Статья
+++

А Быкову нравится. Он пишет книгу об удавшейся жизни. Красивые здесь красивы, плохие – плохи, а хорошие – хороши. Здесь нет полутонов. Каждый здесь получает то, что заслуживает. Если поглядеть да посмотреть, какая книжка архетипична биографии, написанной Быковым, то это – «Мастер и Маргарита». Даже хулиганства Пастернака отдают тем самым, не то воландовским, не то обаятельно-бегемотовским: «Федин созвал писателей на новоселье. На почетном месте сидел Пастернак. Гости были сановитые – редколлегия „Нового мира”, в которую входил и Федин; Вишневский – главный редактор „Знамени”, в 52-м – законченный литсановник апоплексического сложения, вставлявший в речь флотские словечки и ругательства. Когда уже порядочно клюкнули, Вишневский встал и провозгласил тост за будущее настоящего советского поэта Пастернака. Он подчеркнул – „советского”. Пастернак меланхолично поковыривал вилкой салат и так же меланхолично протянул: „Все-еволод, идите в п. ду!» В первый момент никто ничего не понял. Вишневский замер квадратным изваянием с рюмкой в руке. Пастернак, не отрываясь от своего занятия, внятно повторил для тугоухих: „В п. ду!”»

+++

Строки данных
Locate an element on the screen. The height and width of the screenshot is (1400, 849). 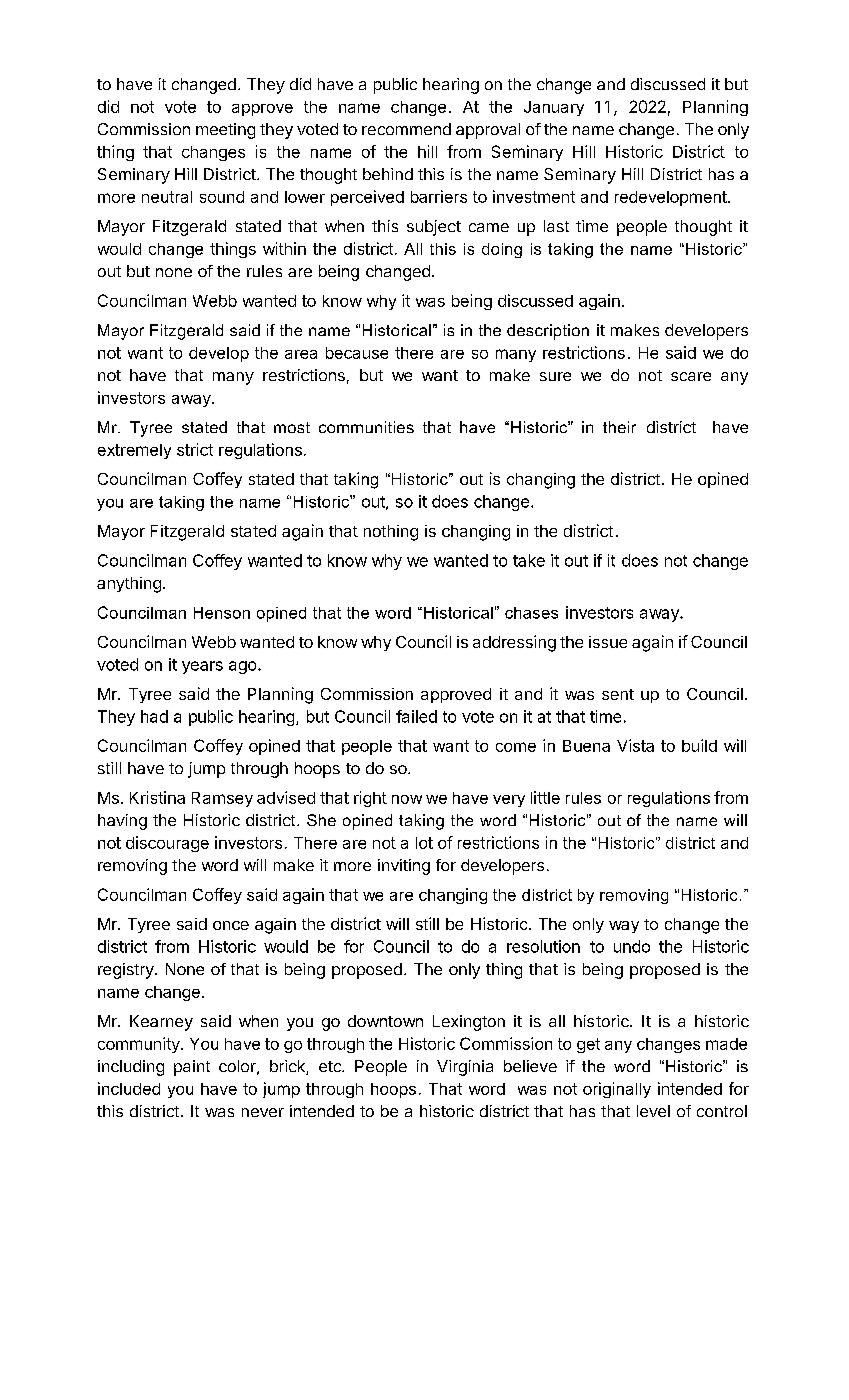
Ramsey is located at coordinates (222, 799).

+++

Задание
Продолжите статью о биографии Пастернака, написанной Быковым, начиная сразу после ее последнего предложения.

Ответ на задание
Подумаешь, послал подальше начальника, но как смачно описано! С каким удовольствием этот эпизод не то чтобы перечитываешь, но переписываешь… Две тенденции столкнулись и стакнулись в книге Быкова о Пастернаке. Одна – идейная. Дмитрий Быков мономан. У него – одна, ну от силы три идеологемы, которые он с непревзойденным талантом и упорством излагает во всех своих произведениях. История – нечто вроде погоды, никуда не деться от ее изменений, что же до поэтов, то лучшие из них те, кто живут в согласии с климатическими изменениями общественной погоды; те, что живут в ладу с историческими зимой, весной, летом, осенью. Высокий конформизм, стоицизм героического обывателя.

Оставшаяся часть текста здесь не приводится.